As the U.S. frets about counting mail-in ballots in November, some say there’s an easier way to hold an election: voting by smartphone app. After all, Americans already use their phones to order lunch, do their banking, and crown reality-show winners from the comfort of their couches. Why not extend this convenience to real elections? 

The idea is not a new one. In Estonia, voters have been casting ballots online for more than a decade while West Virginia has let overseas military personnel vote with an app. But despite such innovations, most Americans still vote much like their great-grandparents did—marking ballots and then stuffing them into a box. Many people believe it’s time for the U.S. elections to enter the 21st century. 

“The U.S. is living with a voting system designed 200 years ago,” says Aggelos Kiayias, a cybersecurity professor at the University of Edinburgh.  

A number of tech companies are eager to help bring U.S. elections into the smartphone era. Voatz and Democracy Live, for instance, have built app-based voting tools they claim can thwart hackers and make sure voters are who they say they are. 

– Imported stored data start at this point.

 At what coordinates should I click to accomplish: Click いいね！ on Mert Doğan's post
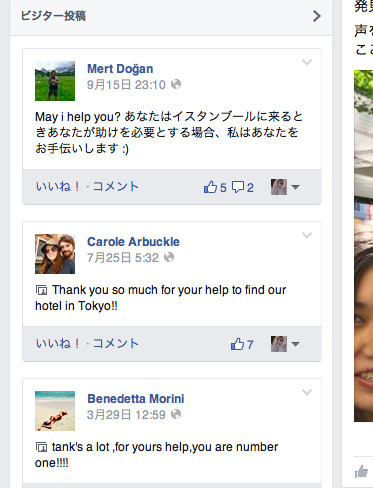58,186
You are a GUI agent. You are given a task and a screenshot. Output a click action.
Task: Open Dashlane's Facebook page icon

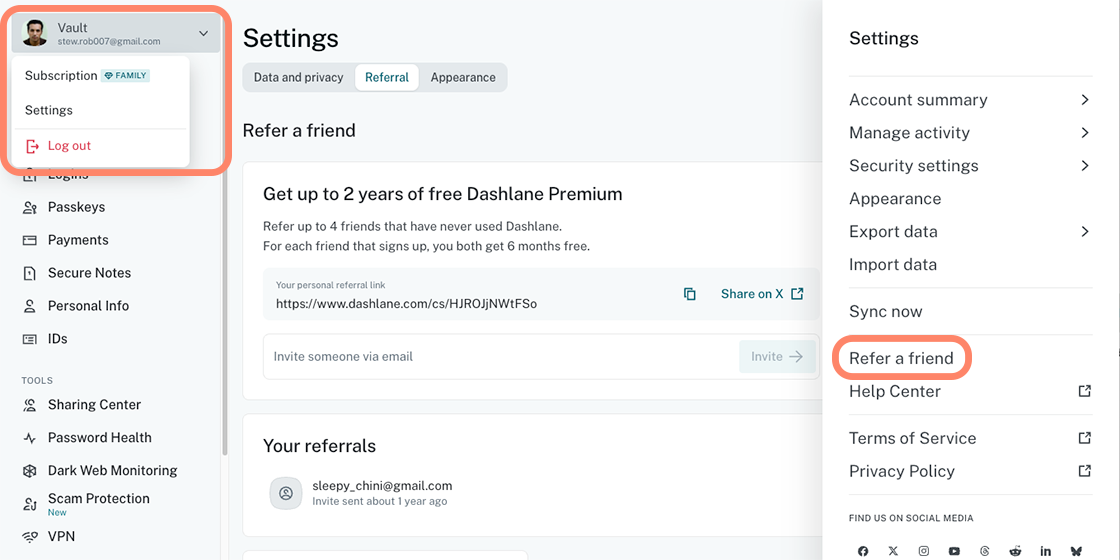[863, 551]
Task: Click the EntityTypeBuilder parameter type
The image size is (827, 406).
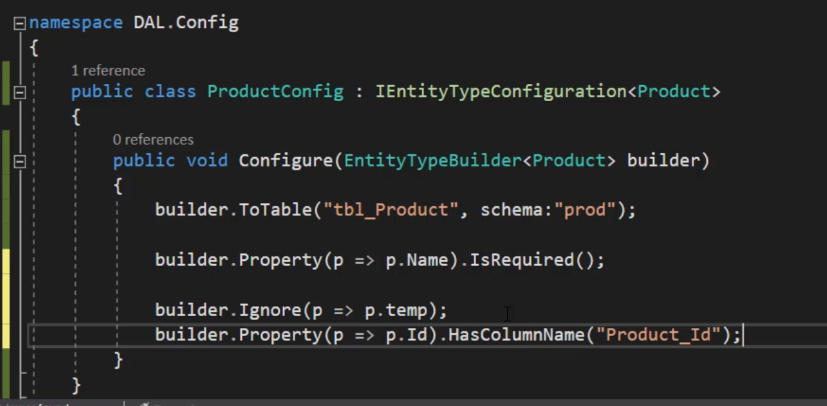Action: click(432, 160)
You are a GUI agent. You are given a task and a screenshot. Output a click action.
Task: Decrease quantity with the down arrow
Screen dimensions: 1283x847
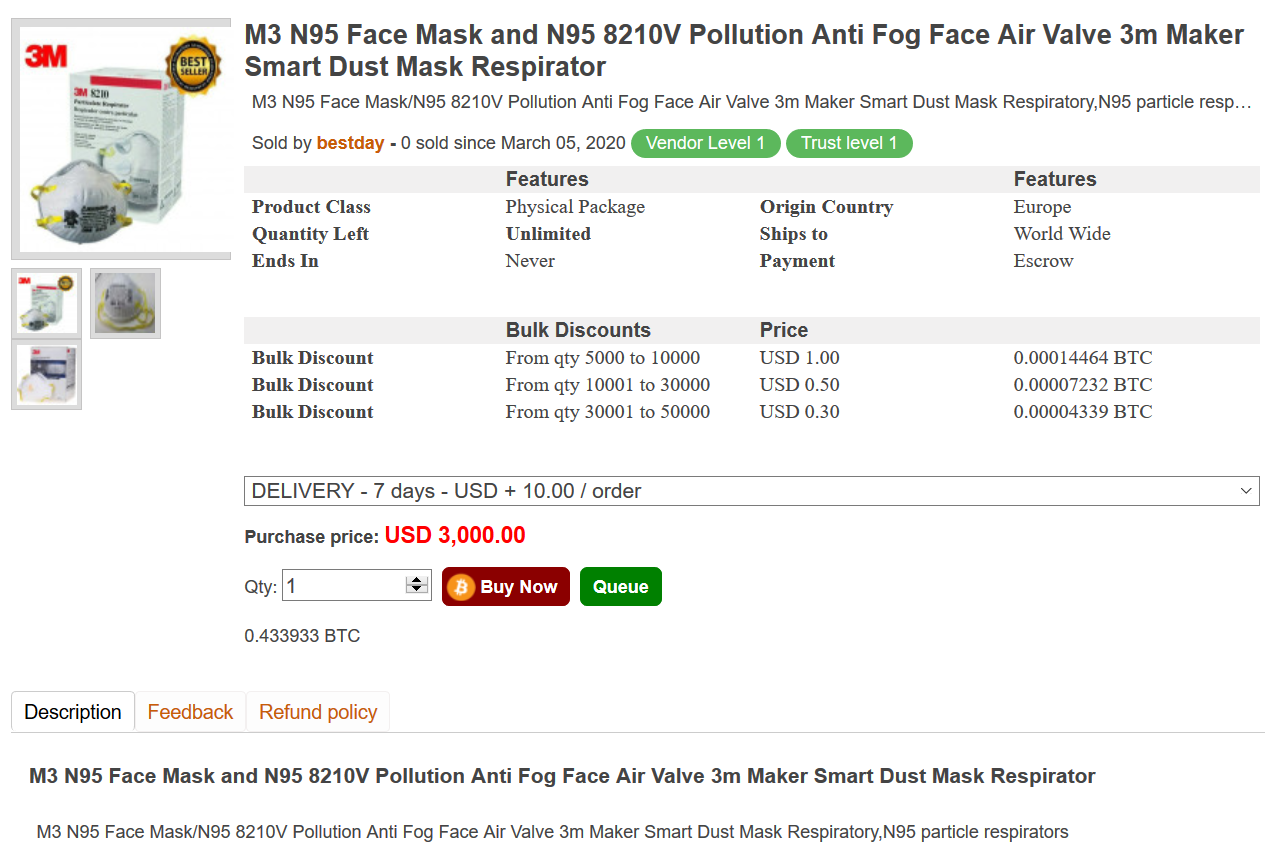(417, 590)
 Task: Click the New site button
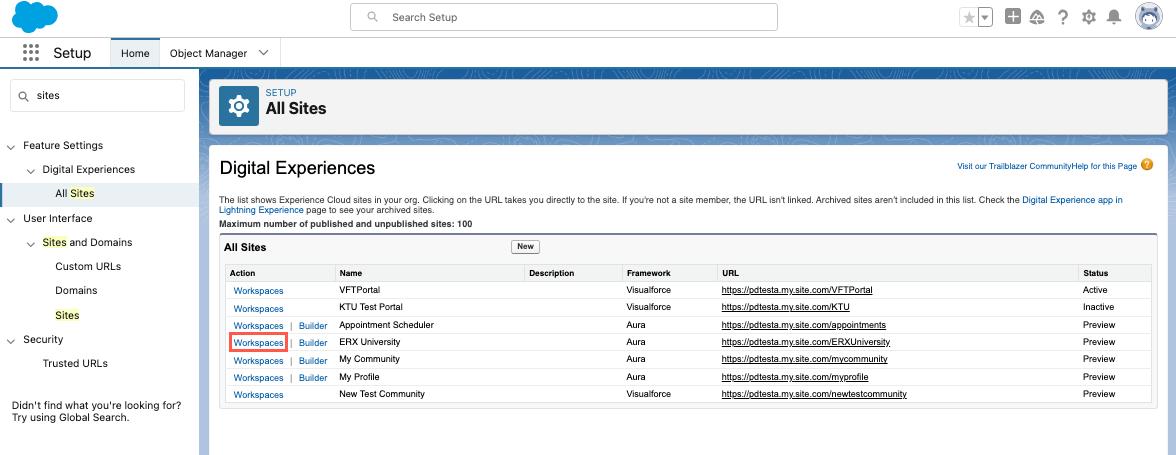click(525, 246)
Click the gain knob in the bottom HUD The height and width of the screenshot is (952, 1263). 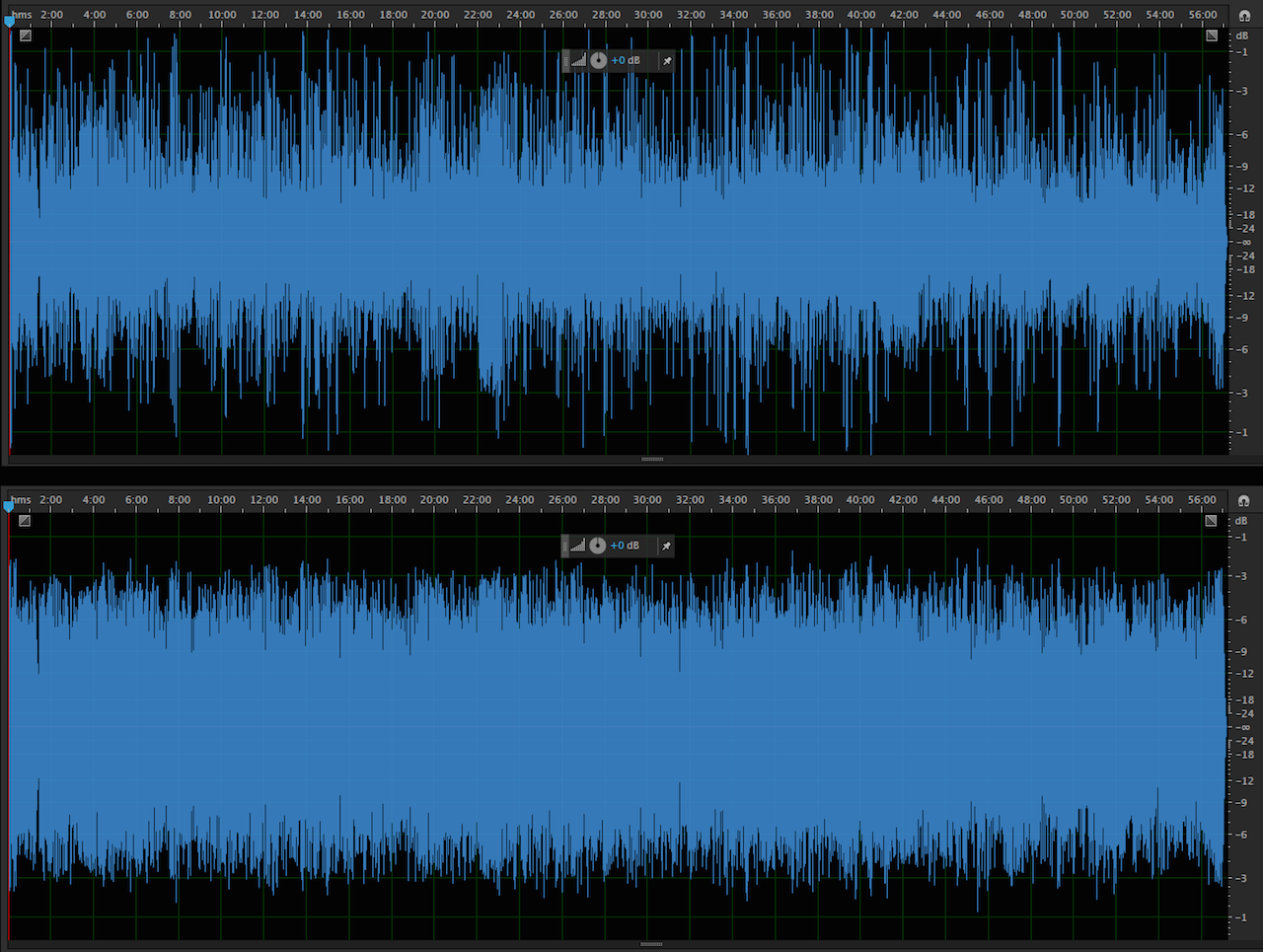pos(598,546)
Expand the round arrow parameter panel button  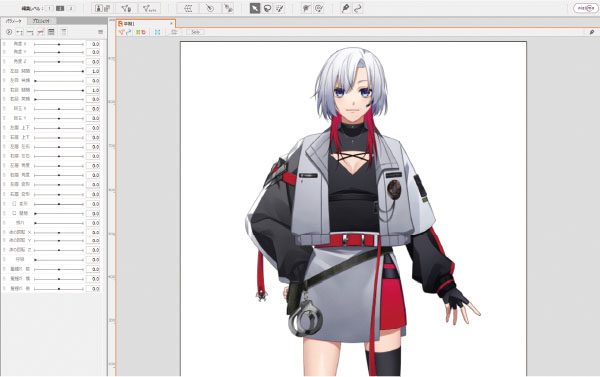tap(9, 32)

Brad Brooks, CEO of OneLogin, a startup that helps the likes of Uber and Airbnb verify the identity of employees, is among those who say the time for online voting is now. The first step, he says, would be for states to create voter IDs using biometric technology like fingerprints and face scans—tech that OneLogin uses in its own operations. He notes the federal government has already adopted such a system for its Global Entry program, which lets travelers pass through airport security more quickly. “If companies and governments are already using this technology to verify identities and give access to information, it’s a no-brainer to use it in the voting process,” Brooks says.

The U.S. is living with a voting system designed 200 years ago.

Aggelos Kiayias, cybersecurity professor, the University of Edinburgh.

But election and security experts agree that Americans won’t be voting Estonia-style anytime soon. Any tech upgrade will instead be incremental, they say, and online elections, if they ever happen, are decades away.

One reason is that, unlike a tiny Baltic country, the U.S. is enormous, and its elections are controlled by a patchwork of state and local governments. This would make implementing a national Internet voting system a daunting legal and logistical challenge. Even a basic national voting ID card, used by many countries to ensure the identity of voters, is, for many politicians, a nonstarter.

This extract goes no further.